(Beginning of Records supplied)

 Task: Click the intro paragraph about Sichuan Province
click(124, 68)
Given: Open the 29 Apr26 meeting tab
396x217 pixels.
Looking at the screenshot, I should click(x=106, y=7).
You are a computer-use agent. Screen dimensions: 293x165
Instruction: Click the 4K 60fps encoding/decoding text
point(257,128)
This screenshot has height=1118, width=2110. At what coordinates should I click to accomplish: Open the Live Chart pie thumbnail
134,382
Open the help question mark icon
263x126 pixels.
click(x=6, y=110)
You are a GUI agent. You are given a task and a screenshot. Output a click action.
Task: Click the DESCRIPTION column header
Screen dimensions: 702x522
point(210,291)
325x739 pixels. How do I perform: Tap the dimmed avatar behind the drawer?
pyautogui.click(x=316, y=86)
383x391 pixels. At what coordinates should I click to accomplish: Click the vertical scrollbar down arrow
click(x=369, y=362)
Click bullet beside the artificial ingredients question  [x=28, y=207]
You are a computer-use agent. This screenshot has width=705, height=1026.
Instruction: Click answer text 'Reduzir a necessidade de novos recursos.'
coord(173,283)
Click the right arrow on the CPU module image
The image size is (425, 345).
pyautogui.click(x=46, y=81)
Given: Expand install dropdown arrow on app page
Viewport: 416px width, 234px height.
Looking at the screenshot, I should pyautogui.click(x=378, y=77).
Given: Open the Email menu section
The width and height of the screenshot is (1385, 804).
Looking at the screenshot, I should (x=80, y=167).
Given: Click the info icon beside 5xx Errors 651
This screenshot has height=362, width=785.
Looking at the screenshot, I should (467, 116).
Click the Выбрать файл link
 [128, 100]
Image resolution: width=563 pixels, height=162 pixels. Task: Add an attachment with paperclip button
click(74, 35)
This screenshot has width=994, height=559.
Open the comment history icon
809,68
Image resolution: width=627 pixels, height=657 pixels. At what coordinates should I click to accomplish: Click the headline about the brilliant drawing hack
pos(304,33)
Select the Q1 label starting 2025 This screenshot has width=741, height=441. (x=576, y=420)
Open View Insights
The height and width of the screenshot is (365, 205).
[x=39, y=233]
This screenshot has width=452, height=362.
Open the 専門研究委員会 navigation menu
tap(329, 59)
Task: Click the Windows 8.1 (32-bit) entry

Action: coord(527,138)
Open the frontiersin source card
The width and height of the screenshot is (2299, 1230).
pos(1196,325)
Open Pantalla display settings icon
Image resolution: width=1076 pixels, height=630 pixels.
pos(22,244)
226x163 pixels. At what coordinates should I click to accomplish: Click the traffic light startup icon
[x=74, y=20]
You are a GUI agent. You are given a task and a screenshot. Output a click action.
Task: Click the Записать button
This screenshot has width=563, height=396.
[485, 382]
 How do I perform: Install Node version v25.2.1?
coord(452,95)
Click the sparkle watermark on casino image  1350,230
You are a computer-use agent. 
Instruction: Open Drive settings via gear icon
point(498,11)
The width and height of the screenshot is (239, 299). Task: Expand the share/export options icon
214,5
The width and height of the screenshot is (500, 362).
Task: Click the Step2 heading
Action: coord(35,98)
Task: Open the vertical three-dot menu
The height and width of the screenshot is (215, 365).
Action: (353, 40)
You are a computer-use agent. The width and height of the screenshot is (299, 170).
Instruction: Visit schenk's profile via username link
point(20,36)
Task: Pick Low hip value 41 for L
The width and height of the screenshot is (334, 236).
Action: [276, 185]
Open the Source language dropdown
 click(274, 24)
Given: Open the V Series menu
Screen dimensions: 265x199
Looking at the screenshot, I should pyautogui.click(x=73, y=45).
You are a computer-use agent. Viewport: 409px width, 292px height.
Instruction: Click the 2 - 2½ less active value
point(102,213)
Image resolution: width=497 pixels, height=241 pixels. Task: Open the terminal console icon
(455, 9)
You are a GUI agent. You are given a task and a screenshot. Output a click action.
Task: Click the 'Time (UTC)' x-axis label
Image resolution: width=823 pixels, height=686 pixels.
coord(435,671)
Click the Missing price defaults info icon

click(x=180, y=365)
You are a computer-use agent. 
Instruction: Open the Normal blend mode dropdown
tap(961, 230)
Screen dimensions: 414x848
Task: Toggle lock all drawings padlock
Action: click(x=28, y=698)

(End of Records supplied)

Using the records above, output exactly the lines from the one containing "Image resolution: width=823" through the last line, and no others.

### Finished exercise
Image resolution: width=823 pixels, height=686 pixels.
coord(435,671)
Click the Missing price defaults info icon

click(x=180, y=365)
You are a computer-use agent. 
Instruction: Open the Normal blend mode dropdown
tap(961, 230)
Screen dimensions: 414x848
Task: Toggle lock all drawings padlock
Action: click(x=28, y=698)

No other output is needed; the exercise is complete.